In some embodiments, the server system executes (1520) a virtual application. In some embodiments, determining that the GPU memory portion needs to be reallocated comprises, using the virtual application, predicting when (e.g., and how) a respective texture image needs to be accessible (e.g., loaded in the GPU) to the client device. For example, the server system uses the model generated at the server system without querying the client for its state.
In response to determining that the GPU memory portion of the client device needs to be reallocated, the server system identifies (1522), using the model, one or more texture images that are stored in the GPU memory portion at the client device to evict.
The server system transmits (1524) an instruction, to the client device, to evict the one or more texture images from the GPU memory portion. In some embodiments, the server system continues identifying texture images to evict from the GPU memory portion until enough GPU memory is freed to accommodate the new texture image allocation.
In some embodiments, the server system receives (1526) a representation of a second image asset. For example, the server system receiving a plurality of image assets that are generated by application backend 206 (e.g., to be displayed at the client 203). In some embodiments, the server system updates the model using the representation of the second image asset, including storing a second texture image corresponding to the second image asset in the GPU memory portion of the model. In some embodiments, the model is updated (e.g., in real-time) to reflect a current state of the client device's GPU and CPU memory allocation.
In some embodiments, after transmitting the instruction to the client device to evict a respective texture image of the one or more texture images from the GPU memory portion of the client device, the server system transmits (1528) an instruction to the client device to restore the respective texture image. In some embodiments, the instruction to restore the first texture image is transmitted in accordance with a determination that the first texture image is needed in the near future (e.g., will be used in the next frame, 5 frames, etc.). In this way, texture images are restored when they are needed for use by the GPU, and the GPU memory portion is able to dynamically allocate its memory to store texture images that are needed, and evict texture images that are not needed.
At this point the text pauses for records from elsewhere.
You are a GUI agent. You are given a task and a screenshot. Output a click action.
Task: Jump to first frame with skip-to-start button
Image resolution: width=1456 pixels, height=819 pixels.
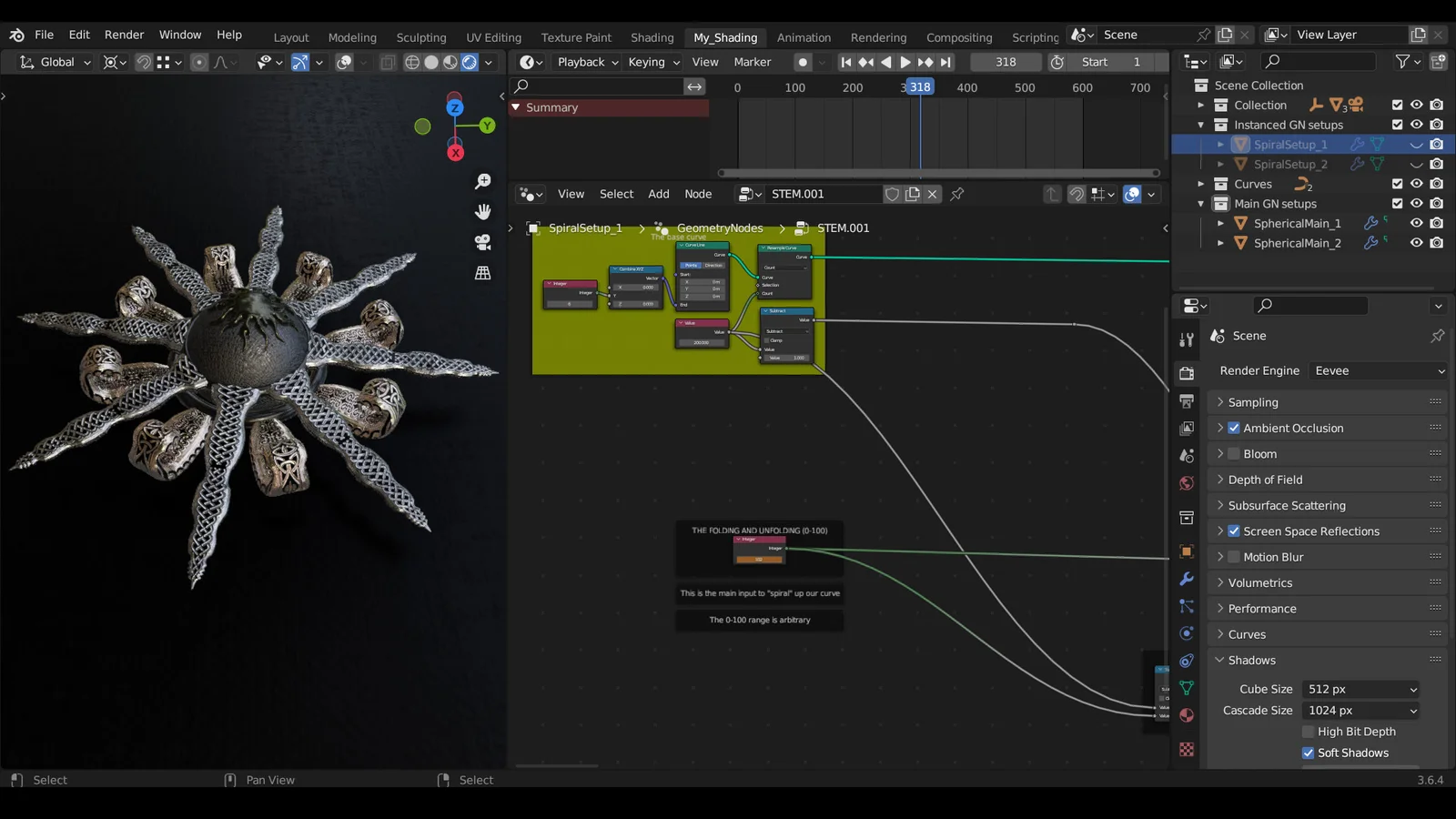tap(846, 62)
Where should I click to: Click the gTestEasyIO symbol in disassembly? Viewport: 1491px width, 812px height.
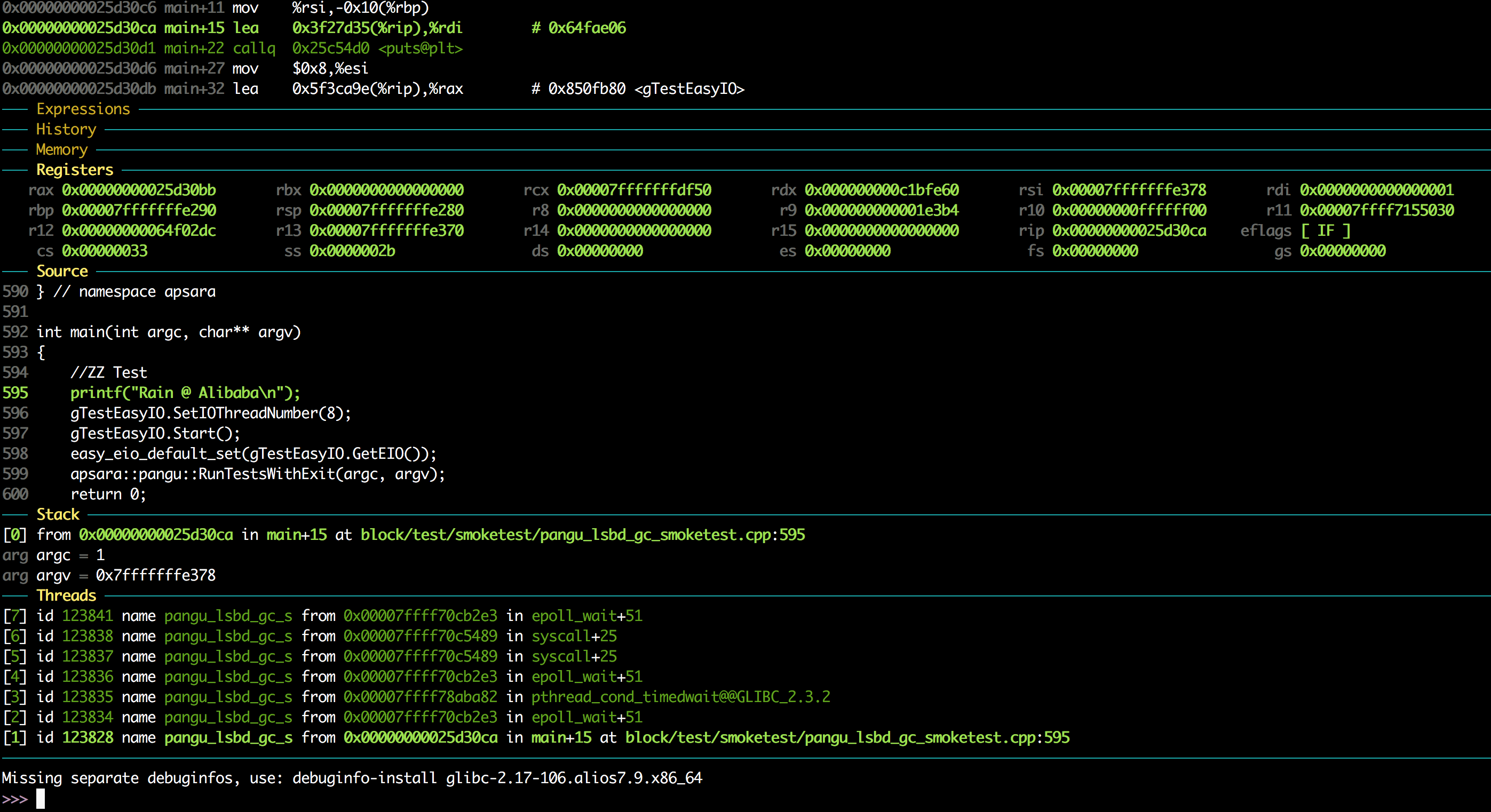[689, 89]
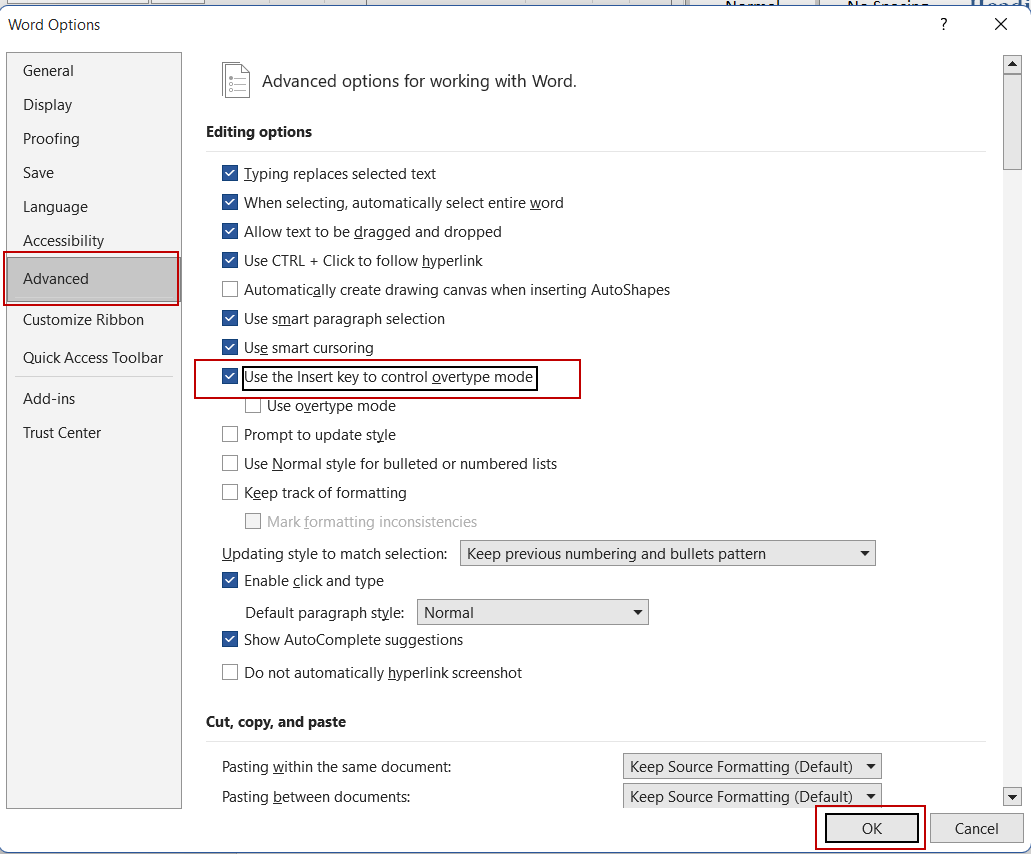Close the Word Options dialog

tap(1001, 25)
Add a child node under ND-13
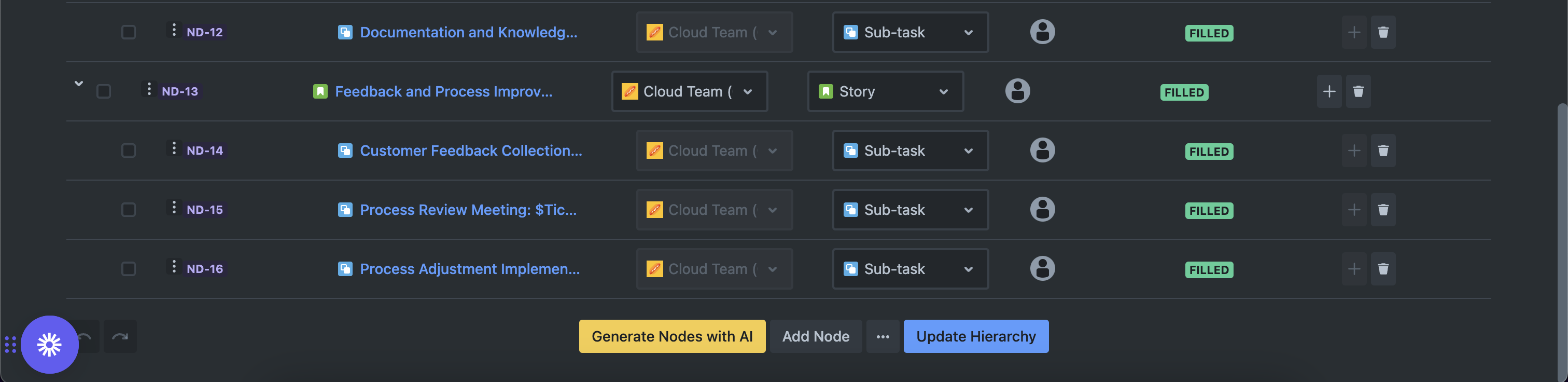Screen dimensions: 1568x382 click(1329, 91)
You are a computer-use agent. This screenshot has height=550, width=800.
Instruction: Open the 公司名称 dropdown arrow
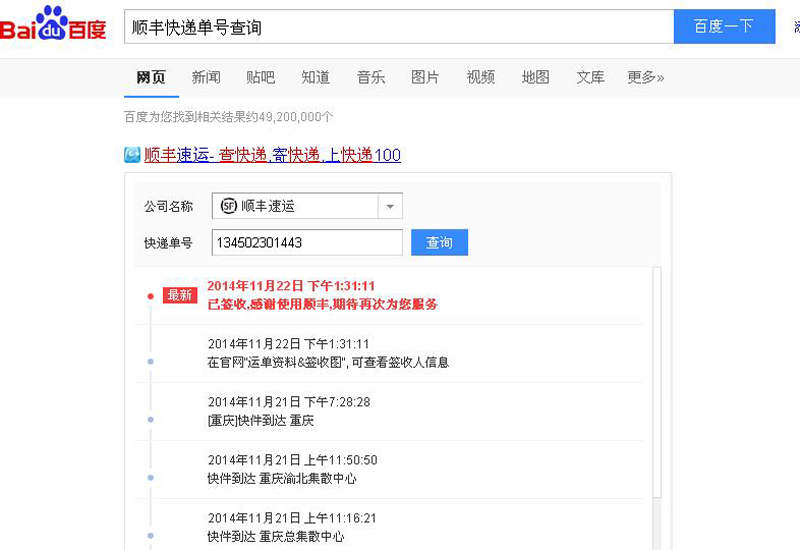[x=390, y=206]
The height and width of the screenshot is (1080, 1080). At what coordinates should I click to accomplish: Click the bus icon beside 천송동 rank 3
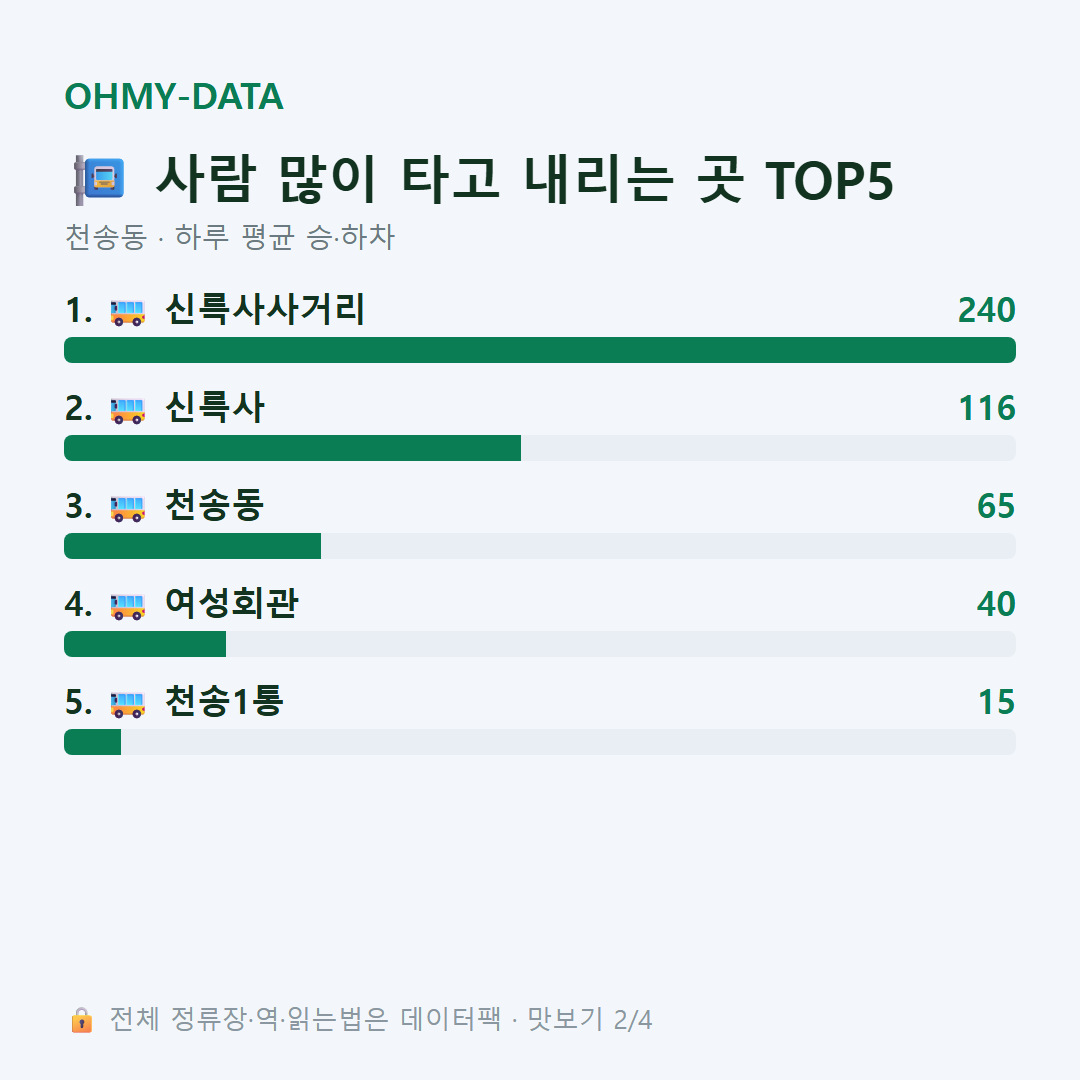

If the GPU needs an texture image that is not currently stored in the GPU, then the client device needs to restore the texture image.
In some embodiments, the server system determines (1530) whether the client device can restore the respective texture image (e.g., that the client device has stored the respective texture image or a compressed version of the respective texture image (e.g., as a respective compressed texture image) to restore the respective texture image). In some embodiments, determining whether the client device can restore the respective texture image comprises determining whether the texture image has been modified on the GPU, as illustrated in
In some embodiments, the server system determines (1532) whether the client device can restore the respective texture image. In accordance with a determination that the client device cannot restore the respective texture image, the server system transmits an instruction to download the respective texture image from the GPU memory portion of the client device and store it as the respective texture image in the CPU memory portion of the client device.
In some embodiments, the instruction to download the respective texture image from the GPU memory portion of the client device to the CPU memory portion of the client device further includes (1534) an instruction for, after downloading the respective texture image, removing the respective texture image from the GPU memory.
In some embodiments, the server system transmits an instruction to the client device for, after downloading the respective texture image to the CPU memory portion, compressing the respective texture image into a compressed version of the respective texture image, wherein the CPU memory portion stores the compressed version of the respective texture image (e.g., and the client device, in response to the instruction, compresses the respective texture image).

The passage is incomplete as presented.